## WHAT TO PRODUCE
Nothing but an exact repeat of the data, with pictures removed, belongs in the answer.

DATASET EXTRACT Block Start

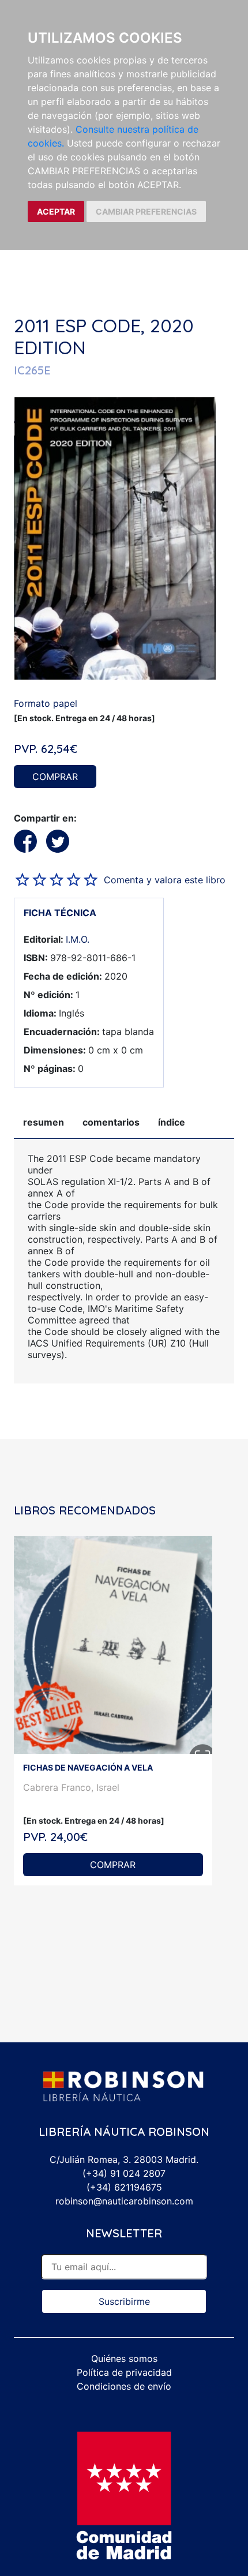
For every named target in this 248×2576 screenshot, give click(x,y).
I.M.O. (77, 939)
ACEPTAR (56, 211)
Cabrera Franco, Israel (71, 1787)
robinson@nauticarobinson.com (124, 2201)
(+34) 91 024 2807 (124, 2173)
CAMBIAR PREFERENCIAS (146, 211)
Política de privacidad (124, 2372)
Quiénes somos (124, 2358)
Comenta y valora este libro (165, 880)
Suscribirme (124, 2301)
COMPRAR (55, 776)
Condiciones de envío (124, 2386)
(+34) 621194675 (124, 2187)
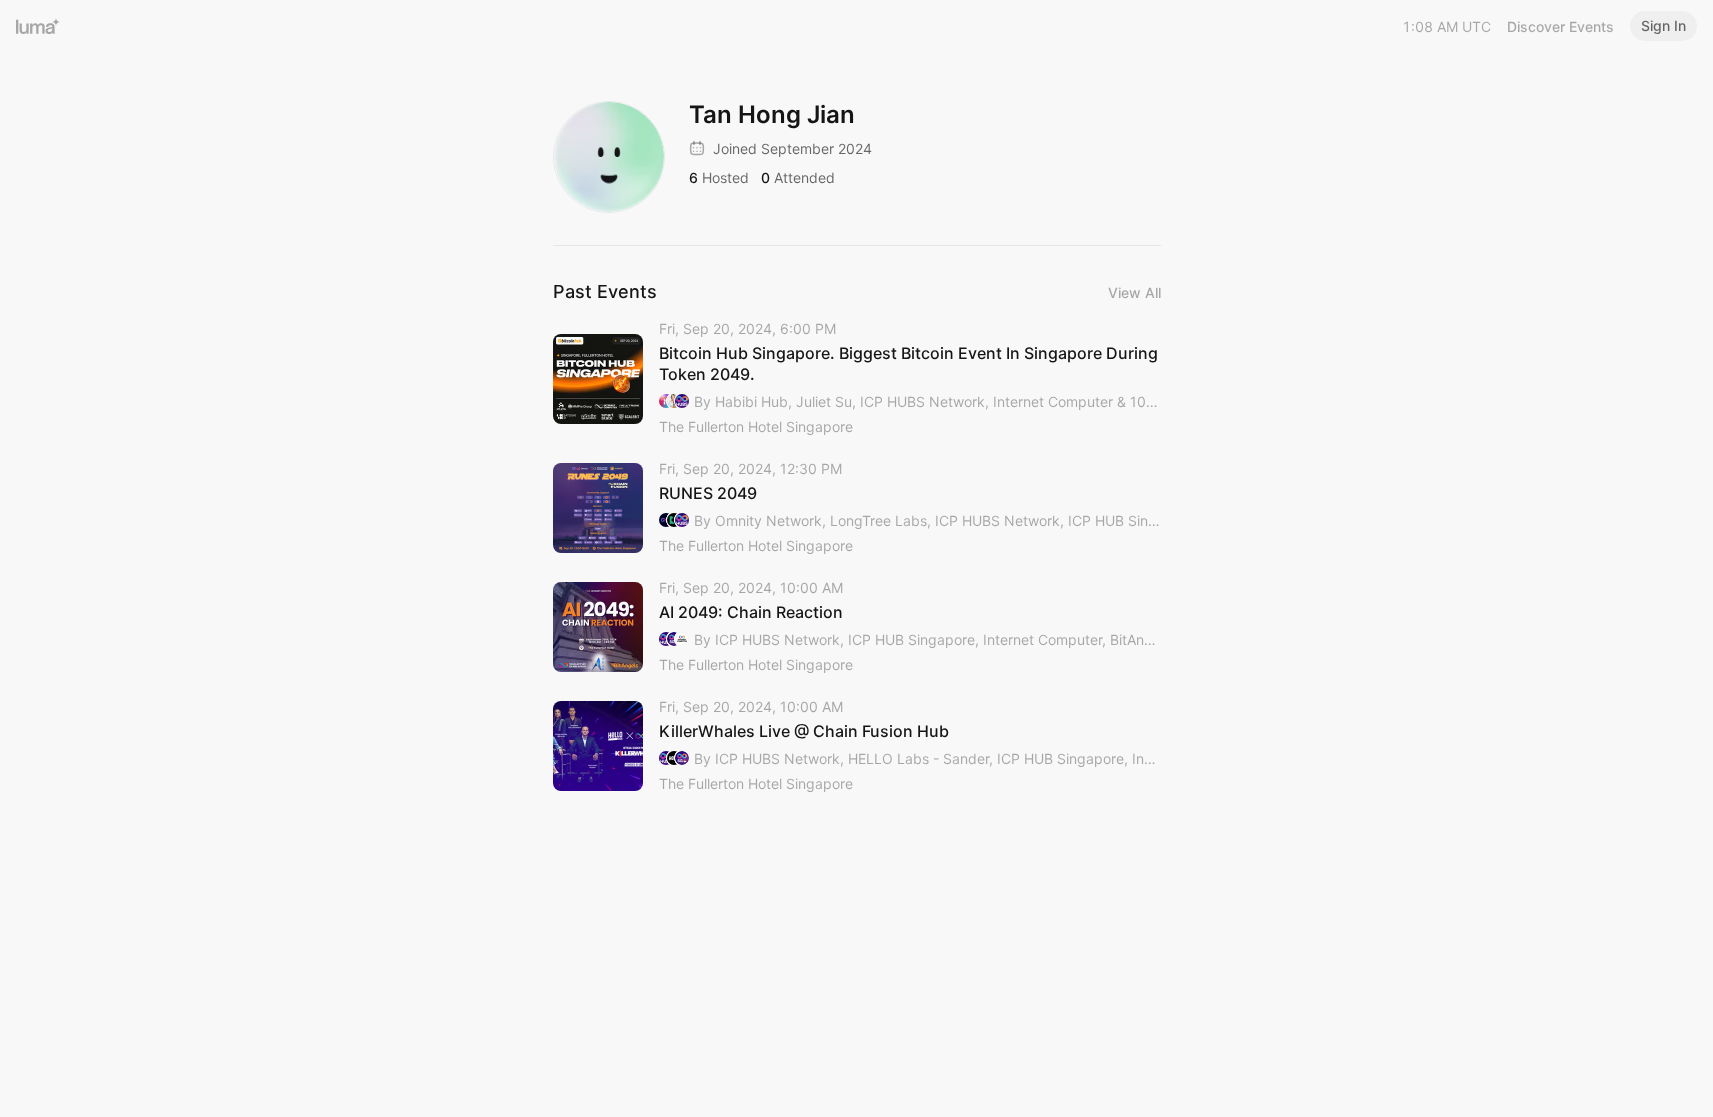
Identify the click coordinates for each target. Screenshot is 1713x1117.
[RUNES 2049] (857, 508)
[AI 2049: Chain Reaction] (857, 627)
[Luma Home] (38, 26)
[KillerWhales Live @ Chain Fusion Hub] (857, 746)
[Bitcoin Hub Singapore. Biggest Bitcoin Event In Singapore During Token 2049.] (857, 379)
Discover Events (1560, 26)
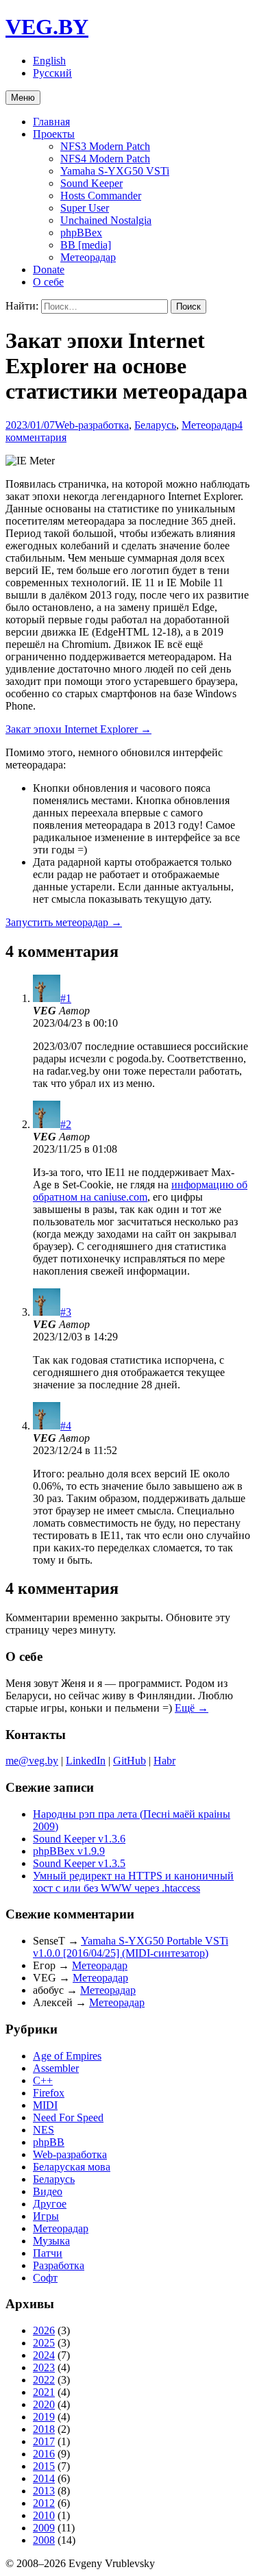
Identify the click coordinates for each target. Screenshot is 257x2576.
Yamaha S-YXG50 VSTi (114, 171)
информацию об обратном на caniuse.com (140, 1191)
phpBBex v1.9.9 (69, 1851)
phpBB (48, 2142)
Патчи (47, 2253)
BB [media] (85, 245)
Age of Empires (67, 2056)
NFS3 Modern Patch (105, 146)
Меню (23, 97)
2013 (44, 2491)
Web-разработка (92, 425)
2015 (44, 2466)
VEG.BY (46, 26)
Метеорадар (88, 257)
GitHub (129, 1760)
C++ (43, 2080)
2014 (44, 2478)
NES (43, 2130)
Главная (51, 121)
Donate (48, 269)
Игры (46, 2216)
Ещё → (191, 1708)
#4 (65, 1425)
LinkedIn (86, 1760)
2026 (44, 2330)
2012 (44, 2503)
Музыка (51, 2241)
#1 (65, 998)
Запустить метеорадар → (63, 922)
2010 (44, 2515)
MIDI (45, 2105)
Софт (45, 2278)
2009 (44, 2528)
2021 (44, 2392)
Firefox (48, 2093)
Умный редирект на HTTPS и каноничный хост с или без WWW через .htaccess (133, 1882)
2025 (44, 2343)
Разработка (58, 2265)
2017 (44, 2441)
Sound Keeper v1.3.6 (79, 1839)
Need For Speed (68, 2117)
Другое (49, 2204)
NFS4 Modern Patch (105, 158)
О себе (48, 282)
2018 (44, 2429)
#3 (65, 1312)
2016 (44, 2454)
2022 (44, 2380)
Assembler (56, 2068)
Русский (52, 73)
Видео (47, 2191)
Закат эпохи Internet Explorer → (78, 729)
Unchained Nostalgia (105, 220)
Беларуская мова (71, 2167)
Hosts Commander (100, 195)
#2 (65, 1124)
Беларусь (155, 425)
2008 (44, 2540)
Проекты (54, 134)
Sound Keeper (91, 183)
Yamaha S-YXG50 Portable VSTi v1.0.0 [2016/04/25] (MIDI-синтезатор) (130, 1947)
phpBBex (81, 232)
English (49, 60)
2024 (44, 2355)
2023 (44, 2367)
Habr (164, 1760)
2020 (44, 2404)
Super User (84, 208)
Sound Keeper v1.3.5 (79, 1863)
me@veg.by (31, 1760)
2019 (44, 2417)
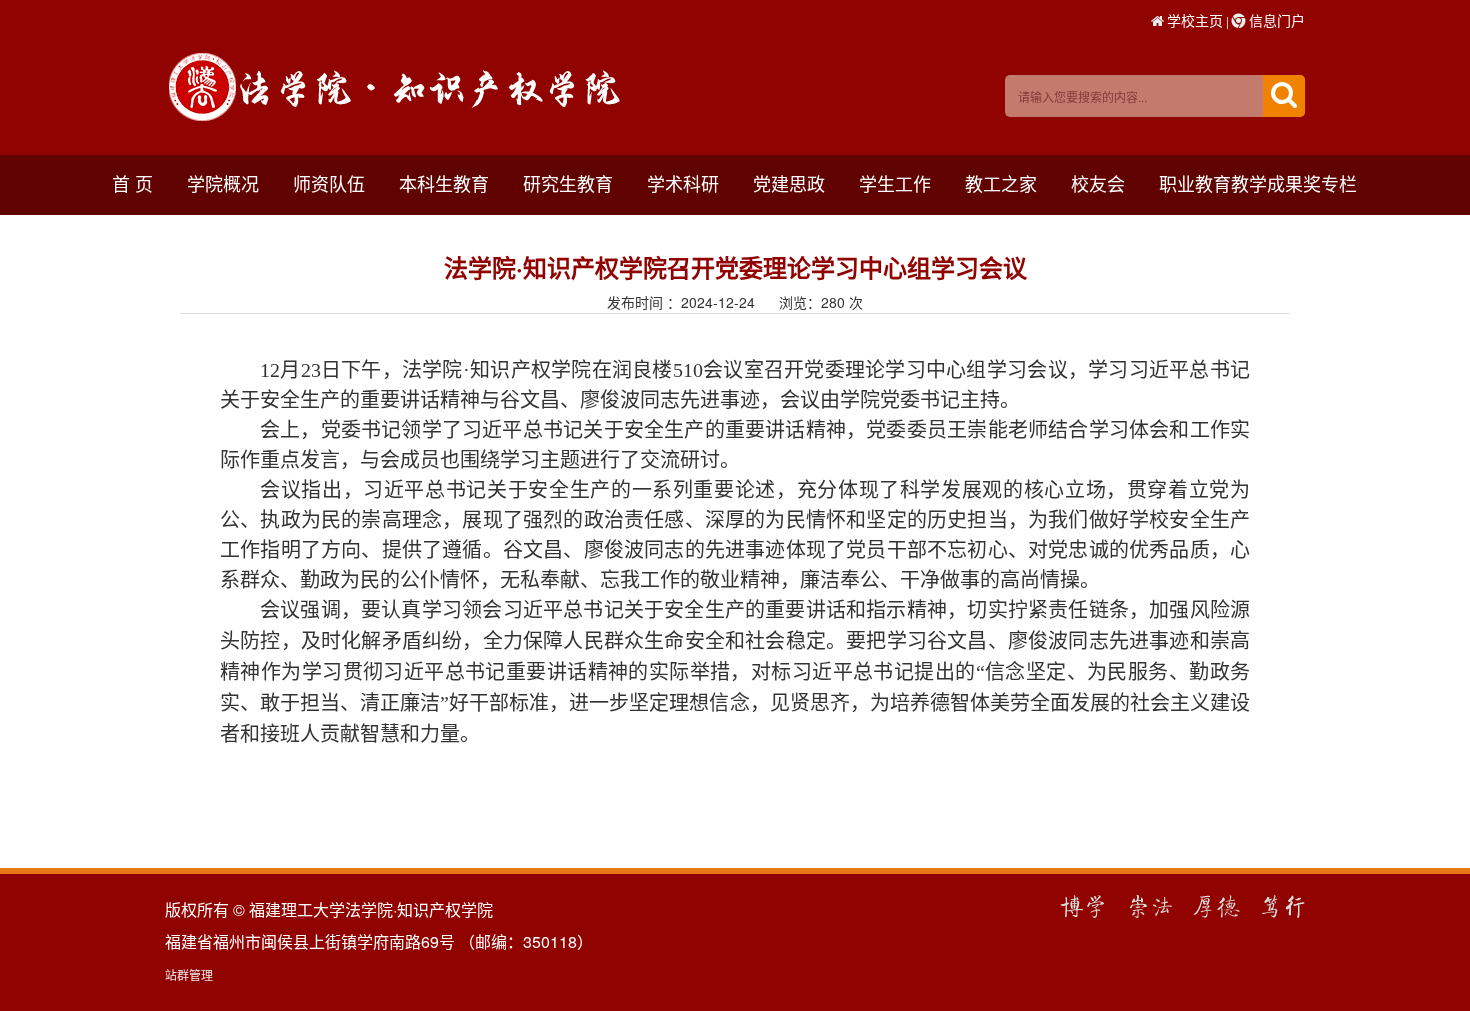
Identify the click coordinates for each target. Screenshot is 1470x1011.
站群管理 (189, 974)
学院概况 (223, 183)
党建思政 (789, 183)
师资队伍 (329, 183)
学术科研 (683, 183)
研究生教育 (568, 183)
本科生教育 (444, 183)
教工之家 (1001, 183)
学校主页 (1195, 20)
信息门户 (1277, 20)
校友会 (1098, 183)
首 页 (132, 183)
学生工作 (895, 183)
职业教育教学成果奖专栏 (1258, 183)
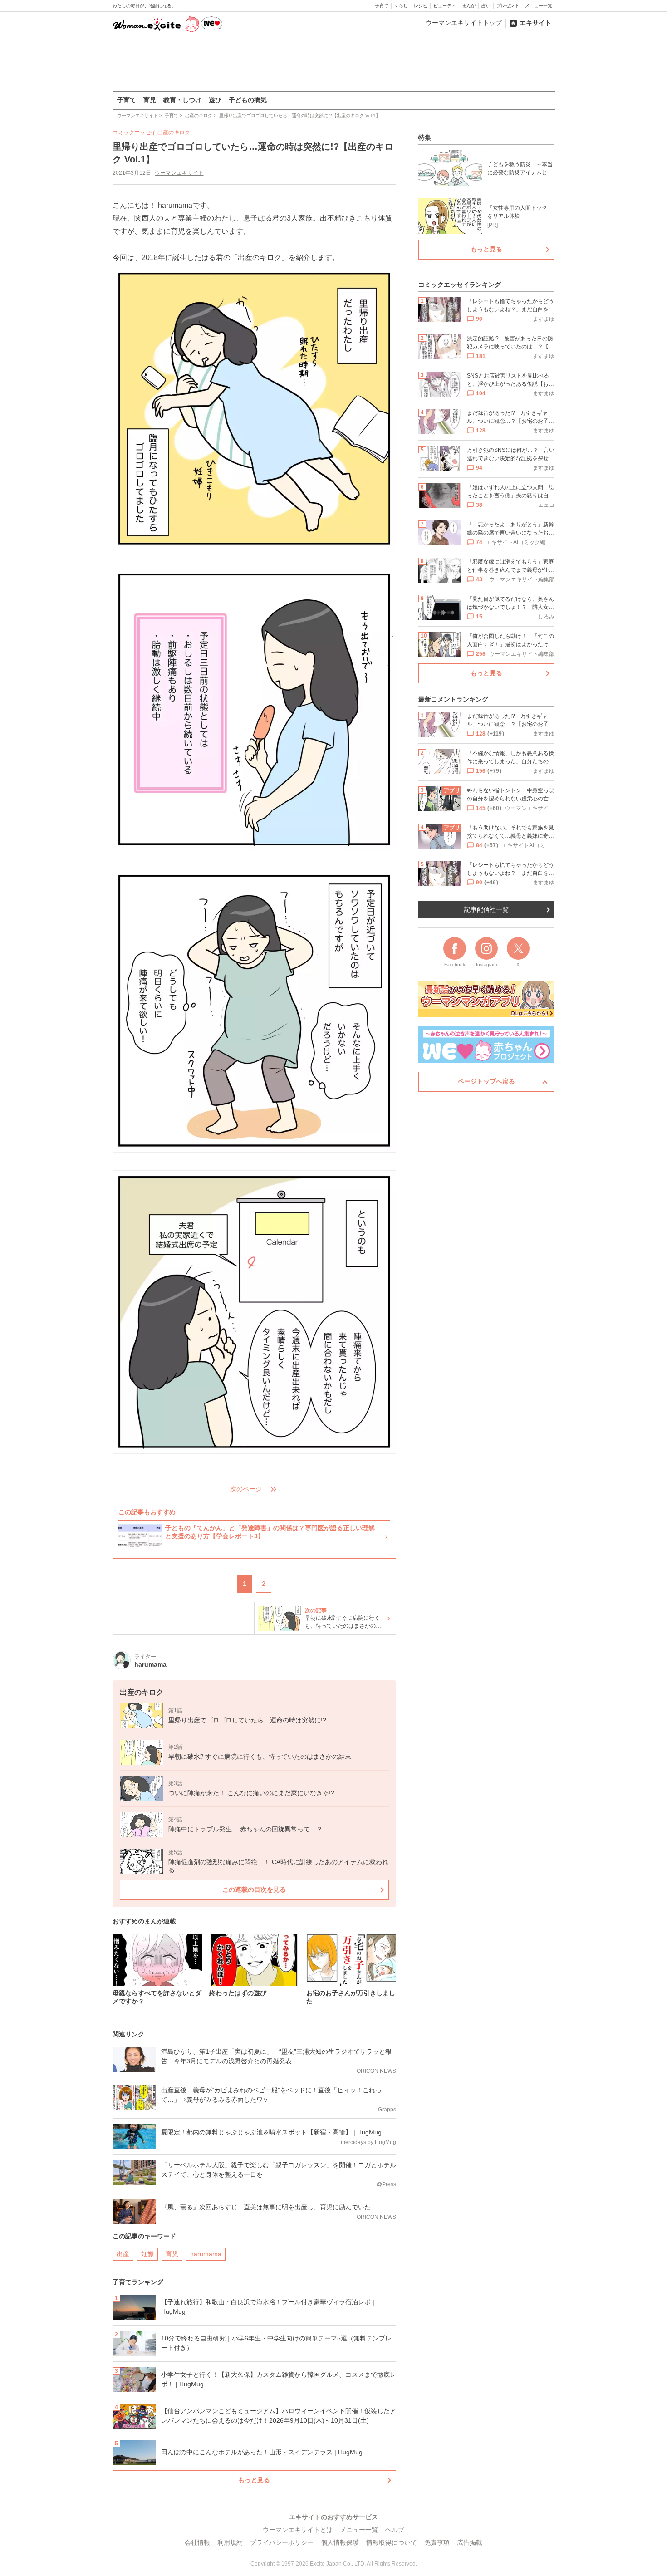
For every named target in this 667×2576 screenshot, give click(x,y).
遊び (215, 99)
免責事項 (437, 2542)
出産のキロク (173, 132)
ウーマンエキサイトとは (298, 2529)
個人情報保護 (340, 2542)
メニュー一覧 (538, 5)
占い (485, 5)
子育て (381, 5)
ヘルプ (394, 2529)
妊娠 (147, 2253)
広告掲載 (469, 2542)
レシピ (420, 5)
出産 (123, 2253)
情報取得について (391, 2542)
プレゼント (507, 5)
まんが (469, 5)
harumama (205, 2253)
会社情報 (197, 2542)
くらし (401, 5)
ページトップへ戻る (486, 1081)
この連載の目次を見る (254, 1889)
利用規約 (230, 2542)
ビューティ (444, 5)
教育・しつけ (182, 99)
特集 (424, 137)
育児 (149, 99)
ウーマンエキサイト (179, 173)
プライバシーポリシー (282, 2542)
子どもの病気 (248, 99)
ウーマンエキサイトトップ (464, 22)
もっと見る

DATASET EXTRACT Block End

## ANSWER BOX
For every named target in this 248×2576 screenshot, give click(x,y).
I.M.O. (77, 939)
ACEPTAR (56, 211)
Cabrera Franco, Israel (71, 1787)
robinson@nauticarobinson.com (124, 2201)
(+34) 91 024 2807 (124, 2173)
CAMBIAR PREFERENCIAS (146, 211)
Política de privacidad (124, 2372)
Quiénes somos (124, 2358)
Comenta y valora este libro (165, 880)
Suscribirme (124, 2301)
COMPRAR (55, 776)
Condiciones de envío (124, 2386)
(+34) 621194675 (124, 2187)
Identify the click coordinates for each target. Screenshot is 1713x1117.
[RUNES 2049] (857, 508)
[AI 2049: Chain Reaction] (857, 627)
[Luma Home] (38, 26)
[KillerWhales Live @ Chain Fusion Hub] (857, 746)
[Bitcoin Hub Singapore. Biggest Bitcoin Event In Singapore During Token 2049.] (857, 379)
Discover Events (1560, 26)
Identify the click coordinates for each target. Screenshot is 257x2576.
Yamaha S-YXG50 VSTi (114, 171)
информацию об обратном на caniuse.com (140, 1191)
phpBBex v1.9.9 (69, 1851)
phpBB (48, 2142)
Патчи (47, 2253)
BB [media] (85, 245)
Age of Empires (67, 2056)
NFS3 Modern Patch (105, 146)
Меню (23, 97)
2013 (44, 2491)
Web-разработка (92, 425)
2015 (44, 2466)
VEG.BY (46, 26)
Метеорадар (88, 257)
GitHub (129, 1760)
C++ (43, 2080)
2014 (44, 2478)
NES (43, 2130)
Главная (51, 121)
Donate (48, 269)
Игры (46, 2216)
Ещё → (191, 1708)
#4 (65, 1425)
LinkedIn (86, 1760)
2026 (44, 2330)
2012 (44, 2503)
Музыка (51, 2241)
#1 (65, 998)
Запустить метеорадар → (63, 922)
2010 (44, 2515)
MIDI (45, 2105)
Софт (45, 2278)
2009 (44, 2528)
2021 (44, 2392)
Firefox (48, 2093)
Умный редирект на HTTPS и каноничный хост с или без WWW через .htaccess (133, 1882)
2025 (44, 2343)
Разработка (58, 2265)
2017 (44, 2441)
Sound Keeper v1.3.6 (79, 1839)
Need For Speed (68, 2117)
Другое (49, 2204)
NFS4 Modern Patch (105, 158)
О себе (48, 282)
2018 (44, 2429)
#3 (65, 1312)
2016 (44, 2454)
2022 (44, 2380)
Assembler (56, 2068)
Русский (52, 73)
Видео (47, 2191)
Закат эпохи Internet Explorer → (78, 729)
Unchained Nostalgia (105, 220)
Беларуская мова (71, 2167)
Hosts Commander (100, 195)
#2 (65, 1124)
Беларусь (155, 425)
2008 (44, 2540)
Проекты (54, 134)
Sound Keeper (91, 183)
Yamaha S-YXG50 Portable VSTi v1.0.0 [2016/04/25] (MIDI-синтезатор) (130, 1947)
phpBBex (81, 232)
English (49, 60)
2024 (44, 2355)
2023 (44, 2367)
Habr (164, 1760)
2020 (44, 2404)
Super User (84, 208)
Sound Keeper v1.3.5 (79, 1863)
me@veg.by (31, 1760)
2019 (44, 2417)
Identify the click coordinates for each target. Screenshot is 1470x1011.
站群管理 (189, 974)
学院概况 (223, 183)
党建思政 (789, 183)
师资队伍 (329, 183)
学术科研 (683, 183)
研究生教育 (568, 183)
本科生教育 (444, 183)
教工之家 (1001, 183)
学校主页 (1195, 20)
信息门户 (1277, 20)
校友会 (1098, 183)
首 页 (132, 183)
学生工作 (895, 183)
职业教育教学成果奖专栏 (1258, 183)
For every named target in this 667×2576 screenshot, give click(x,y).
遊び (215, 99)
免責事項 (437, 2542)
出産のキロク (173, 132)
ウーマンエキサイトとは (298, 2529)
個人情報保護 (340, 2542)
メニュー一覧 (538, 5)
占い (485, 5)
子育て (381, 5)
ヘルプ (394, 2529)
妊娠 (147, 2253)
広告掲載 (469, 2542)
レシピ (420, 5)
出産 (123, 2253)
情報取得について (391, 2542)
プレゼント (507, 5)
まんが (469, 5)
harumama (205, 2253)
会社情報 (197, 2542)
くらし (401, 5)
ページトップへ戻る (486, 1081)
この連載の目次を見る (254, 1889)
利用規約 (230, 2542)
ビューティ (444, 5)
教育・しつけ (182, 99)
特集 (424, 137)
育児 (149, 99)
ウーマンエキサイト (179, 173)
プライバシーポリシー (282, 2542)
子どもの病気 (248, 99)
ウーマンエキサイトトップ (464, 22)
もっと見る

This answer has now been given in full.